Currently, the way to deploy pre-trained TensorFlow model is to use a cluster of instances.
So to make deep learning API, we would need stack like this:
(Image from AWS.)
The main pain points in this infrastructure is that:
With AWS Lambda, we can make the stack significantly easier and use simpler architecture:
First of all, a serverless serverless approach is very scalable. It can scale up to 10k concurrent requests without writing any additional logic. It’s perfect for handling random high loads, as it doesn’t take any additional time to scale.
Second, you don’t have to pay for unused server time. Serverless architectures have pay-as-you-go model. Meaning, if you have 25k requests per month, you will only pay for 25k requests.
And not only does it make pricing completely transparent, it’s just a lot cheaper. For the example TensorFlow model we’ll cover in this post, it costs 1$ for about 25k requests. A similar cluster would cost a lot more, and you’d only achieve pricing parity once you hit 1M requests.
Third, infrastructure itself becomes a lot easier. You don’t have to handle Docker containers, logic for multiple requests, or cluster orchestration.
Bottom line: you don’t have to hire someone to do devops for this, as any backend developer can easily handle it.
As we’ll see in a minute, deploying a serverless deep/machine learning infrastructure can be done with as little as 4 lines of code.
That said, when wouldn’t you go with a serverless approach? There are some limitations to be aware of:
Let’s get started with our serverless deep learning API!
For this example, I’m using a pretty popular application of neural networks: image recognition.

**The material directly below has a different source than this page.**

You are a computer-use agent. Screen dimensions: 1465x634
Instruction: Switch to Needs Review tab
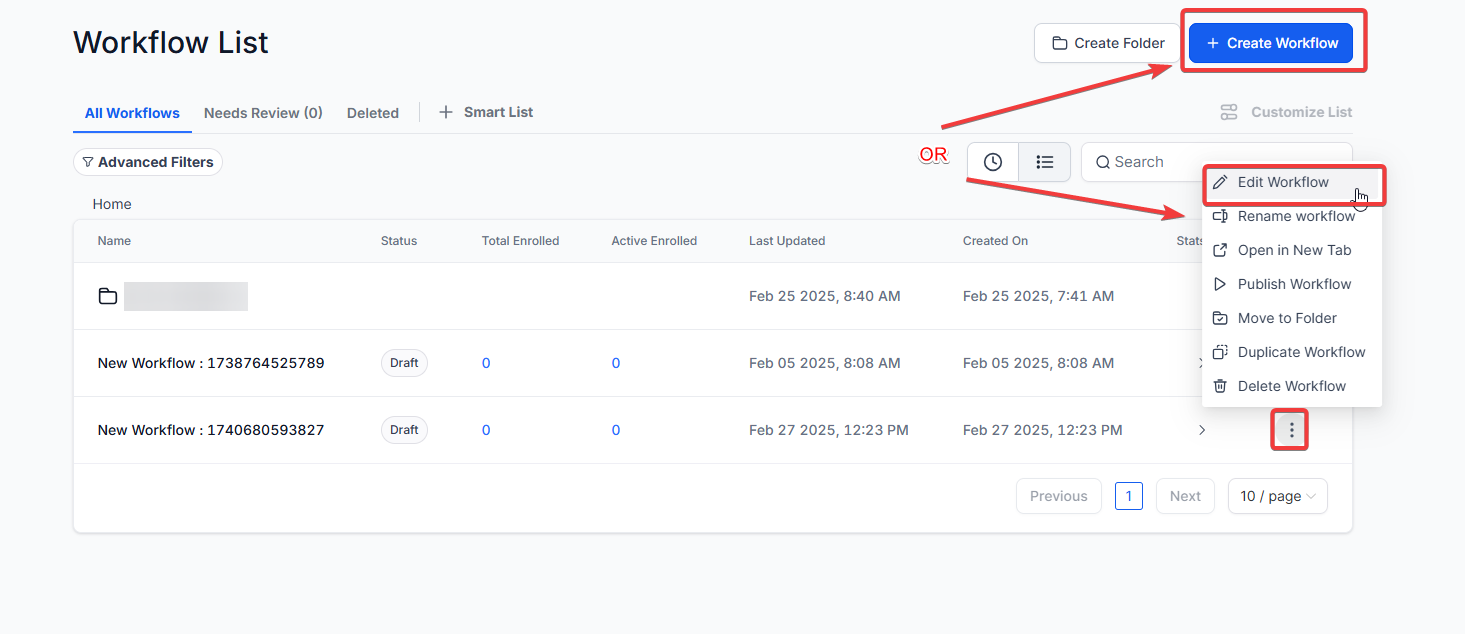[263, 113]
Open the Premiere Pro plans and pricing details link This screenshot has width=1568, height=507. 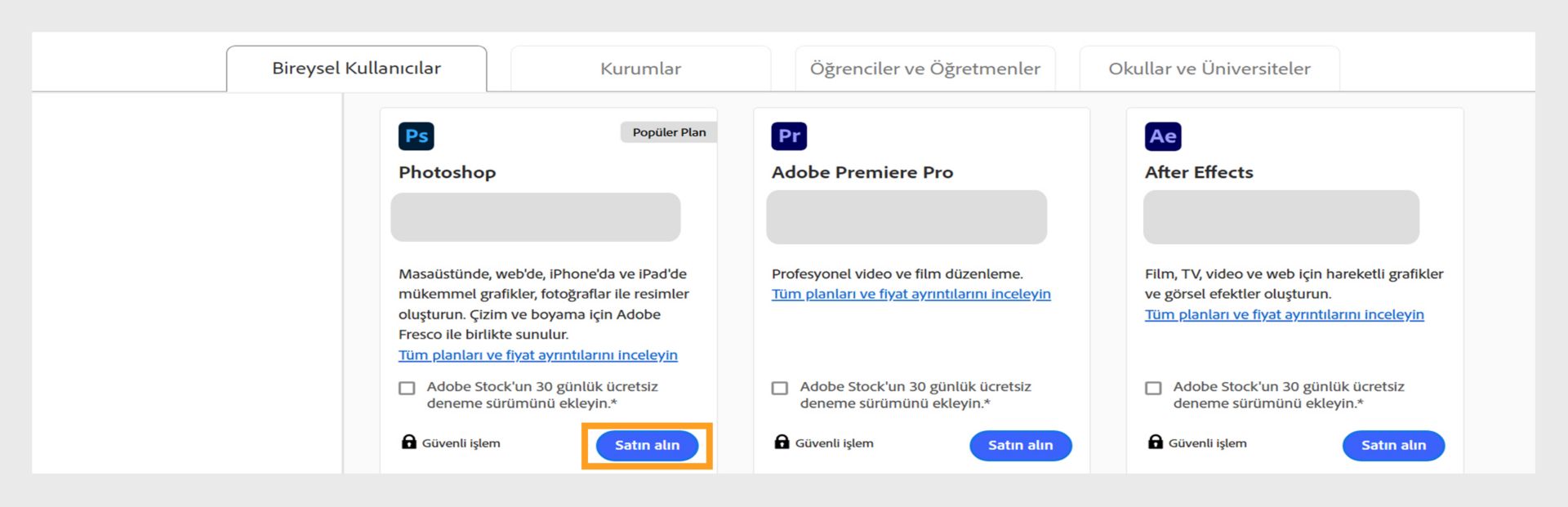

Our application will take an image as input, and return a description of the object in it.
These kinds of applications are commonly used to filter visual content or classify stacks of images in certain groups. Our app will try to recognize this picture of a panda:
Note: The model and example are also available here.
We’ll use the following stack:
To get started, you’ll need to have the Serverless Framework installed.
Create an empty folder and run following commands in the CLI:
serverless install -u https://github.com/ryfeus/lambda-packs/tree/master/tensorflow/source -n tensorflow
cd tensorflow
serverless deploy
serverless invoke --function main --log
You’ll receive the following response:
/tmp/imagenet/imagenet_synset_to_human_label_map.txt
/tmp/imagenet/imagenet_2012_challenge_label_map_proto.pbtxt
/tmp/imagenet/classify_image_graph_def.pb
/tmp/imagenet/inputimage.jpg
giant panda, panda, panda bear, coon bear, Ailuropoda melanoleuca (score = 0.89107)
indri, indris, Indri indri, Indri brevicaudatus (score = 0.00779)
lesser panda, red panda, panda, bear cat, cat bear, Ailurus fulgens (score = 0.00296)
custard apple (score = 0.00147)
earthstar (score = 0.00117)
As you can see, our application successfully recognized this picture of a panda (0.89 score).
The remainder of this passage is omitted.